5 -- Mildred Pierce (1945)
There's a murder as the inciting incident, but this is really a rags-to-riches melodrama, and a skewering of the American belief that money can buy happiness. Plus it's based on the novel by noir master James M. Cain. Joan Crawford won an Oscar as the mother who will do anything for a daughter that truely, deeply, does not deserve it.
4 -- Laura (1944)
There's a killing in this picture, and it drives the action, but it's almost a gimmick. Like many "non-crime" noirs on this list, this is a tale of romantic obsession. It's a grand old film with solid performances across-the-board -- Dana Andrews as the stolid & obsessed detective, Clifton Webb as the acid-tongued critic, Vincent Price as a marvelously smarmy himbo, and Gene Tierney as the woman in the portrait who wants anything except to be worshipped.
3 -- Sunset Boulevard (1950)
An excoriating Hollywood melodrama that somehow still helps build up the legend of Tinseltown. The way the film's narrator is set up is one of film's great fake-outs. Bill Holden's best turn as a handsome cad (a role he played a couple times). Prying back the layers of dysfunction inside the decaying mansion at the center of this story makes it feel as much a gothic as a noir -- and I'm not in love with gothics -- but the poisonous picture it paints of Hollywood and stardom and the moral compromise that is part and parcel of success in the movie business is delicious.
2 -- In A Lonely Place (1951)
Might be my favorite Humphrey Bogart role, and there isn't a fedora or trenchcoat in sight. Came out around the same time as Sunset Boulevard, All About Eve, and The Bad And The Beautiful, marking an era of distinctly unflattering movies about the entertainment business. Bogart plays a combative drunk screenwriter and an abuser, a genuine heel turn even for an actor that had played a bad guy or two in his day, and it's all the more interesting that he made this movie through his own production company -- Bogie really wanted to be this character. I keep hearing the book was better. It must be one hell of a book.
1 -- Sweet Smell of Success (1957)
This eminently quoteable picture describes Tony Curtis' Sidney Falco as a "cookie filled with arsenic," and that description could apply to the whole movie. Shot by James Wong Howe, New York City has rarely looked better, even though it's filled with scandal and suicide and corrupt cops.
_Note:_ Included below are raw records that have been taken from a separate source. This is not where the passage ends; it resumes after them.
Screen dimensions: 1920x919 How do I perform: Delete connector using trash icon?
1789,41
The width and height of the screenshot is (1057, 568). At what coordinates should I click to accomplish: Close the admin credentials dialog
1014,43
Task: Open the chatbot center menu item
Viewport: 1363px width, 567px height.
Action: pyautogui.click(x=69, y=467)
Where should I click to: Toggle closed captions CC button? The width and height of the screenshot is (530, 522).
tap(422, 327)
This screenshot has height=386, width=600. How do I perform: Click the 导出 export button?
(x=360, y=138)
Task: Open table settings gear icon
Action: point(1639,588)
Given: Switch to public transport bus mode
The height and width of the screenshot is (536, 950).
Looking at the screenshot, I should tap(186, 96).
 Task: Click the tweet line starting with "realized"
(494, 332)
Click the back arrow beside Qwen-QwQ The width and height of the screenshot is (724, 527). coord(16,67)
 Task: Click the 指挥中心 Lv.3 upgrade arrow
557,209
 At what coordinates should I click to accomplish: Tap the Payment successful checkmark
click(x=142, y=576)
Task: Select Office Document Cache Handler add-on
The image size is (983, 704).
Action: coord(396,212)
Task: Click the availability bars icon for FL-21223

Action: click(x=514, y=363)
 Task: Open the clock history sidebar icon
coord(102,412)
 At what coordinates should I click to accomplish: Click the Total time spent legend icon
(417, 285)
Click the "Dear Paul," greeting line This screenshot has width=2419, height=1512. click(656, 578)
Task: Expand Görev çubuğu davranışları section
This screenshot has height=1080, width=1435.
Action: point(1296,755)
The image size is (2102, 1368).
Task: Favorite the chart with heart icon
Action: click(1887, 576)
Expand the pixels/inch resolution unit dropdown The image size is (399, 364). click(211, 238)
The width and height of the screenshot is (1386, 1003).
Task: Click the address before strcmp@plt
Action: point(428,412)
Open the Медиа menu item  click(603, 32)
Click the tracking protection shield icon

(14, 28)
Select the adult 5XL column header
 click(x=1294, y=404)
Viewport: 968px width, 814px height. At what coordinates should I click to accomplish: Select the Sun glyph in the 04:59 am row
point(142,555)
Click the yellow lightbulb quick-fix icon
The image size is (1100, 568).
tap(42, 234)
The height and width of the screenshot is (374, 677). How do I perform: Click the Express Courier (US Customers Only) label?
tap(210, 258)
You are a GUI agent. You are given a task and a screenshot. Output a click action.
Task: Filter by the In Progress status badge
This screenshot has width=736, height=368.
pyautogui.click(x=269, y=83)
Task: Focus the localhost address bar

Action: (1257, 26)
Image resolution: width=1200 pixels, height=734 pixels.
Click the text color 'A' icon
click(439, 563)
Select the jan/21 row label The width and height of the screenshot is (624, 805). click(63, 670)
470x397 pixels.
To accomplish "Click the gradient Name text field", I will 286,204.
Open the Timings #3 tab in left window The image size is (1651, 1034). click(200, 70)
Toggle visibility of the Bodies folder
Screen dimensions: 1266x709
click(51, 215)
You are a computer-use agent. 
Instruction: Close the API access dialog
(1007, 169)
But it's a happy hunting ground for Burt Lancaster, a gossip columnist who controls the town with mention in his column, sincerely admitting "I love this dirty town." Tony Curtis played against his dreamboat screen persona as an unctuous, amoral press agent who thinks he's one step ahead of the twisty plot but is really just a half-smart guy who pays full price. "That cat's in the bag and the bag's in the river." See this film!